First define what is done in this round, and then allow work to start;
If you are not satisfied, call back;
If the test fails, continue;
Don't feel it, want evidence.
Once this logic is pushed forward, the most dangerous person will never be the person who is best at writing code, but the person who relies most on the gray area for survival.
Harness doesn’t eat programmers, it eats ambiguity first.
Not everyone will be replaced, but every position that relies on ambiguity to live will be devalued first.
In the past, many positions relied on information difference to survive. In the future, many positions will die on standard deviation.
Many people will ask, this kind of workflow-type thing has been done before, why is it that people are starting to take it seriously this time?
Because the previous base mold was not strong enough.
To put it more bluntly:
In the past, many such frames looked beautiful but were heavy to run, but turned out not to be stiff enough.
You build a bunch of processes, a bunch of roles, and write a bunch of rules. In the end, you just package an unreliable model into a more complex and unreliable system.
So in the past, many people lost patience with agents, workflows, and scaffolds, which is normal.
It's not that the direction is wrong, it's that the chassis has not reached that stage.
It's different now.
Once the model crosses a certain threshold, many processes that originally looked like decoration begin to release real value for the first time.
Because when the base mold is strong enough, the process is no longer supporting a waste, but amplifying a system that is already working continuously.
This is why harness suddenly seems "kind of real" now.
It's not that its concept just appeared today, but The model is finally strong enough to reap the process dividends.
Alan said it exactly:
Model capability is the engine and Harness is the gearbox.
There was no good engine before, and no matter how good the gearbox was, it was just a decoration.
But when the engine is powerful enough, the gearbox begins to decide who can hit the highway and who is still slamming the accelerator.
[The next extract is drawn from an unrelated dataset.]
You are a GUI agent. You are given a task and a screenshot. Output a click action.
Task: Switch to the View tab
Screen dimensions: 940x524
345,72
So this wave is not just a technology trend, but the industry is sending a deeper signal:
The competition in the future is not just who has a stronger model, but who can compile the model into the production system first.
Finally Alan put the cup down and said the coldest sentence of the day:
"In the past, people looked at the software to work, but in the future, the software looked at the software to work."
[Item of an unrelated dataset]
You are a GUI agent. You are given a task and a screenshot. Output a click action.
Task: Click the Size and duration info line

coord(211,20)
Why does this sentence hurt my heart?
Because it breaks the truth that harness is not really rewriting a certain position, but a lower-level premise that almost no one has doubted in the past:
In digital labor, there should be one person standing in the middle by default.
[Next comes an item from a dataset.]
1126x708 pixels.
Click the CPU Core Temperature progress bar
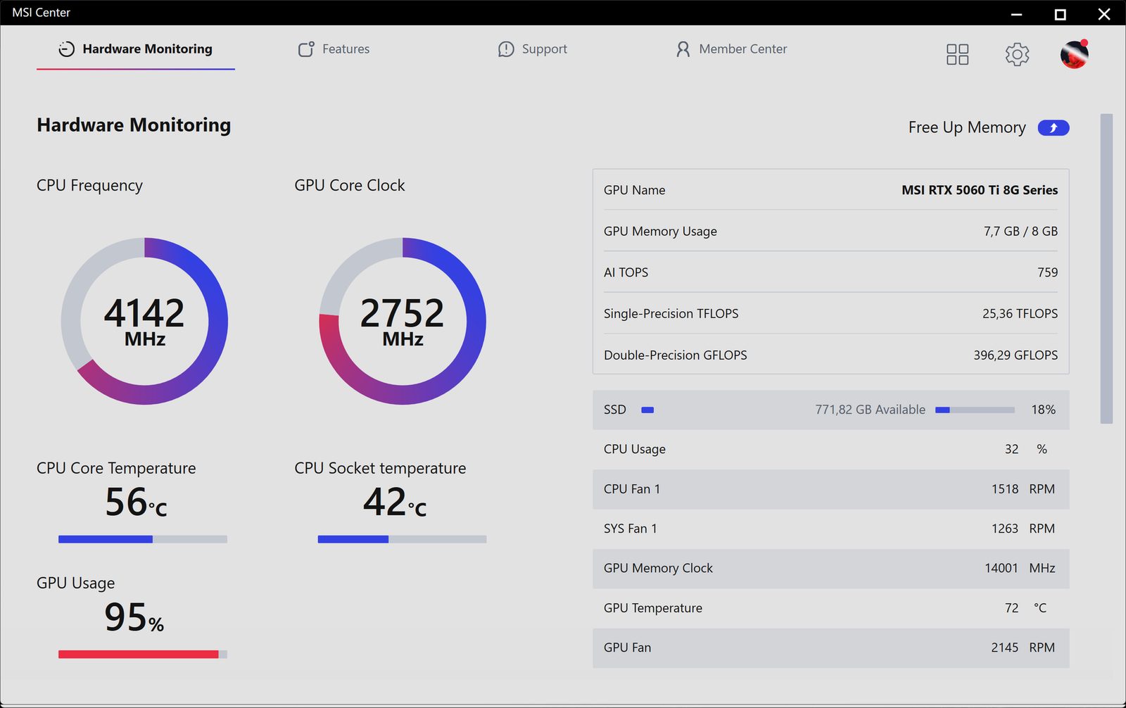[143, 539]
He came to dismantle the task,
He comes to monitor the progress,
He judges quality,
He will coordinate the rework,
He is here to get the last word.
This "person standing in the middle by default" may be called a programmer, PM, TL, design leader, QA, or project manager.
The name is not important.
Importantly, in the past, the entire digital production system was inseparable from such a human center by default.
What Harness really touches is this central position.
It does not mean to drive people away immediately today, but to prove it bit by bit:
It turns out that some disassembly can be done systematically,
It turns out that some supervision can be done systematically,
It turns out that some acceptance can be done systematically,
It turns out that some rollbacks and retries can be processed without anyone discovering them first.
When this is proven more and more, people’s position will not disappear all at once, but it will begin to sink.
From the default center, become Exception intervention;
From monitoring the whole process to only dealing with corner issues;
From process owner to Process Observer.
This is what the harness actually eats.
Not a programmer.
Not a product manager.
Not QA.
But the deeper assumptions behind these characters:
Human beings are by default at the center of the process.
Once this premise starts to loosen, the subsequent stories will be different.
In the age of tools, it is about who is better at using tools.
In the Harness era, who was the first to accept it:
You are no longer naturally at the center of the system.